→ **EXERCISE OBJECTIVE**
Restate the records below exactly. Pictures are not part of the copy.

PROVIDED DATA Block Start

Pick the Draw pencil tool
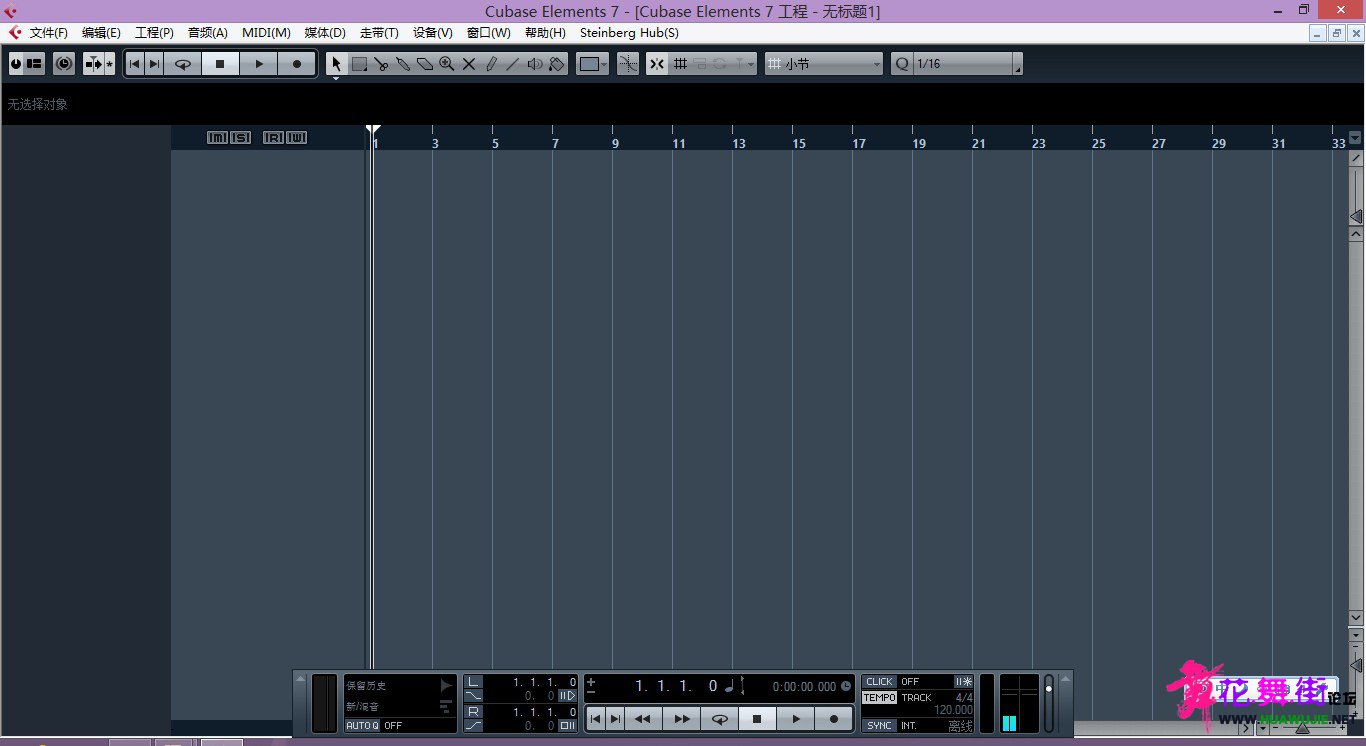1366x746 pixels. [491, 64]
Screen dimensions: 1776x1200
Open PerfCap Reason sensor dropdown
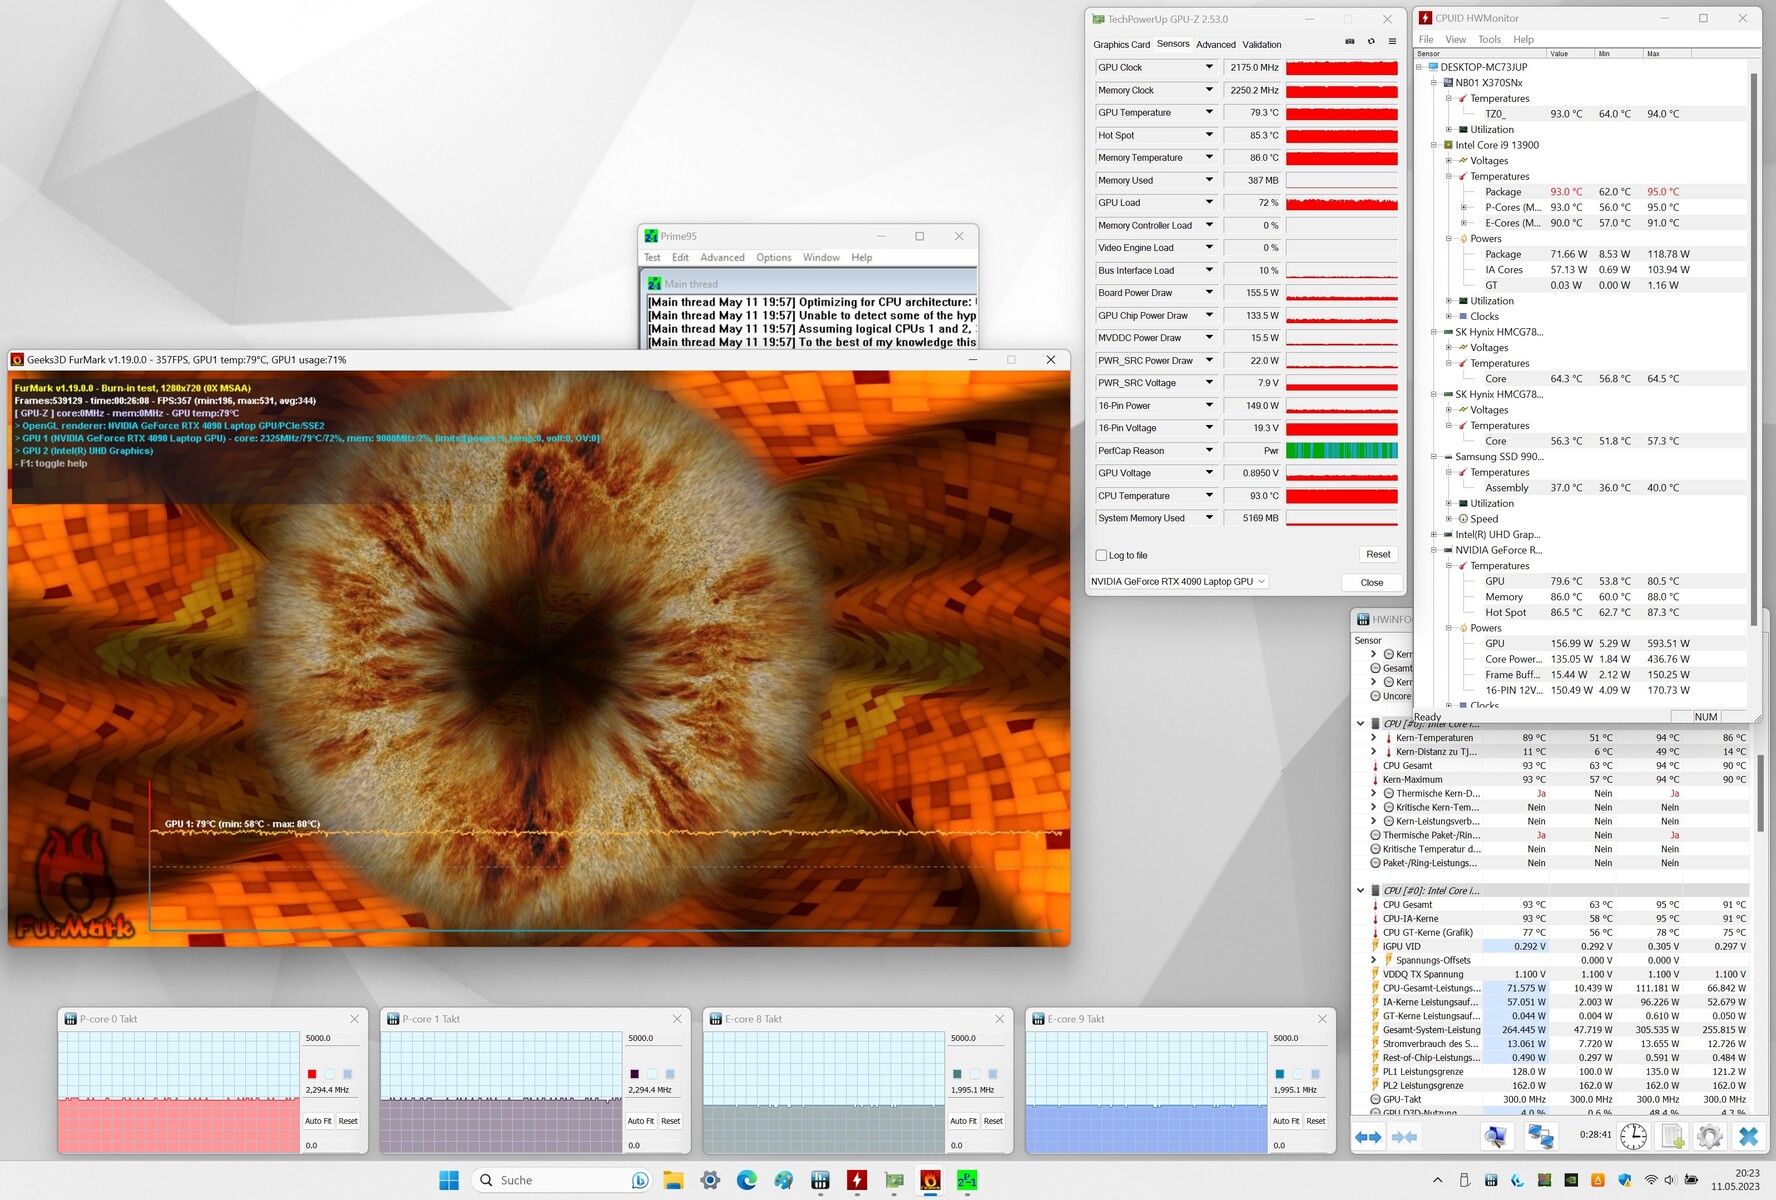point(1208,450)
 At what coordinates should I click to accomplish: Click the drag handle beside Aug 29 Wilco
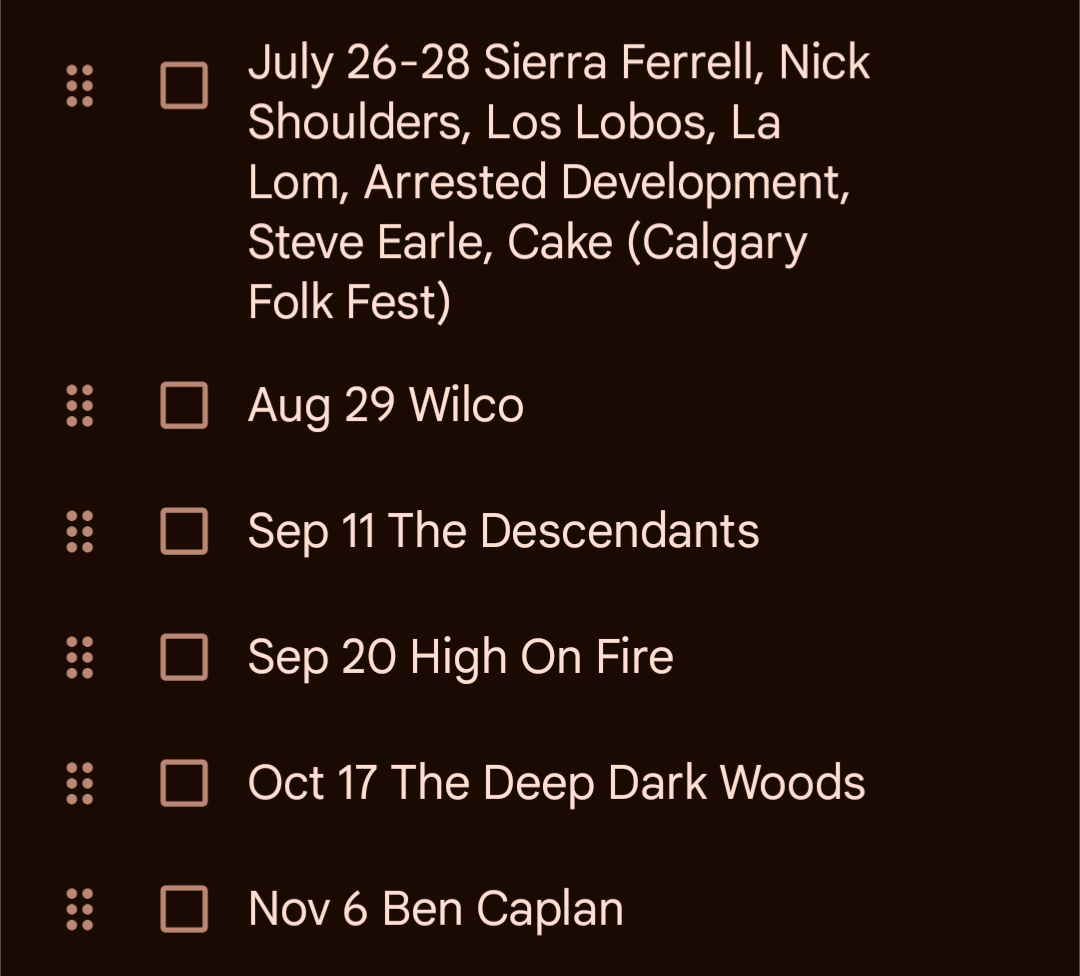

PROVIDED DATA Block End

→ **EXERCISE ANSWER**
Pick the Draw pencil tool
1366x746 pixels. [491, 64]
Screen dimensions: 1776x1200
Open PerfCap Reason sensor dropdown
point(1208,450)
 At what coordinates should I click to accomplish: Click the drag handle beside Aug 29 Wilco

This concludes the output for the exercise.